Proteinase-activated receptor-2 induces cyclooxygenase-2 expression through beta-catenin and cyclic AMP-response element-binding protein.

Chronic inflammation of mucosae is associated with an increased cancer risk. Tumorigenesis in these tissues is associated with the activity of some proteinases, cyclooxygenase-2 (COX-2), and beta-catenin. Serine proteinases participate in both inflammation and tumorigenesis through the activation of proteinase-activated receptor-2 (PAR(2)), which up-regulates COX-2 by an unknown mechanism. We sought to determine whether beta-catenin participated in PAR(2)-induced COX-2 expression and through what cellular mechanism. In A549 epithelial cells, we showed that PAR(2) activation increased COX-2 expression through the beta-catenin/T cell factor transcription pathway.

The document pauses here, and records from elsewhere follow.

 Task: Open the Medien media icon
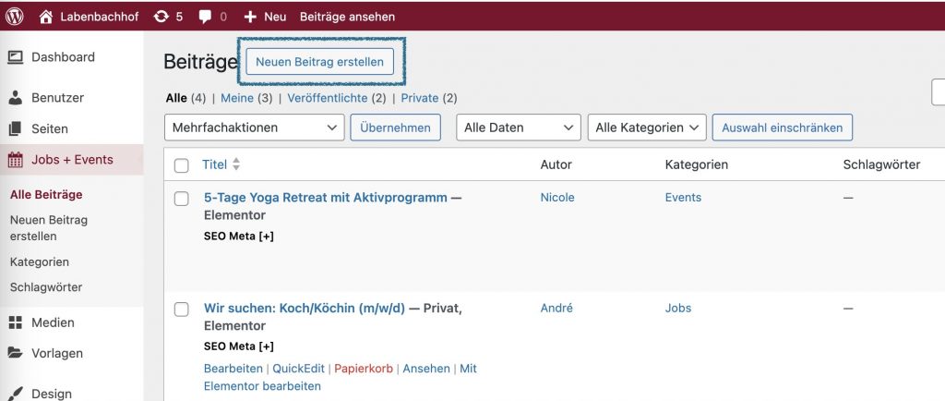[16, 323]
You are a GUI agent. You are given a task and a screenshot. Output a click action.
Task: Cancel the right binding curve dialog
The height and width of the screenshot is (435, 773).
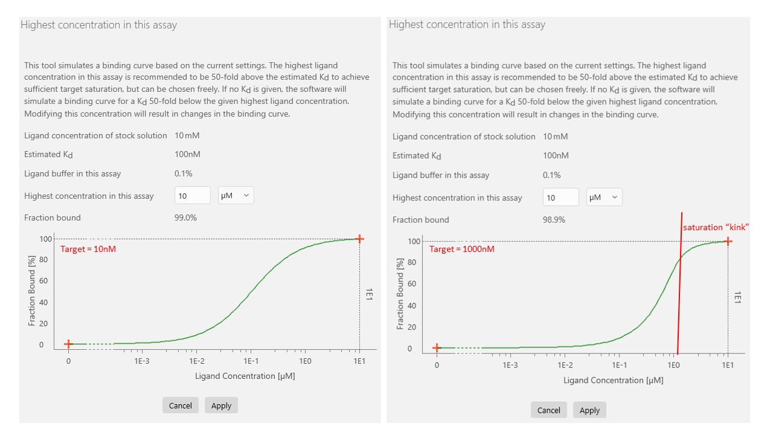tap(548, 410)
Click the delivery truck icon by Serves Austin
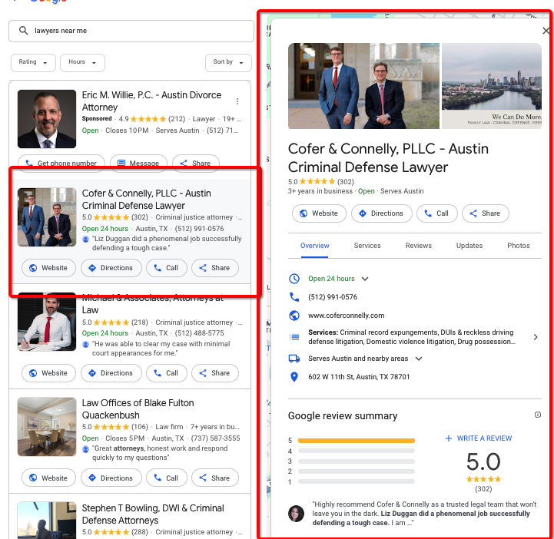554x539 pixels. [294, 359]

This effect was dependent upon ERK1/2 MAPK, which inhibited the beta-catenin-regulating protein, glycogen synthase kinase-3beta, and induced the activity of the cAMP-response element-binding protein (CREB). Knockdown of CREB by small interfering RNA revealed that PAR(2)-induced beta-catenin transcriptional activity and COX-2 expression were CREB-dependent. A co-immunoprecipitation assay revealed a physical interaction between CREB and beta-catenin. Thus, PAR(2) up-regulated COX-2 expression via an ERK1/2-mediated activation of the beta-catenin/Tcf-4 and CREB pathways. These findings reveal new cellular mechanisms by which serine proteinases may participate in tumor development and are particularly relevant to cancers associated with chronic mucosal inflammation, where serine proteinases are abundant and COX-2 overexpression is a common feature.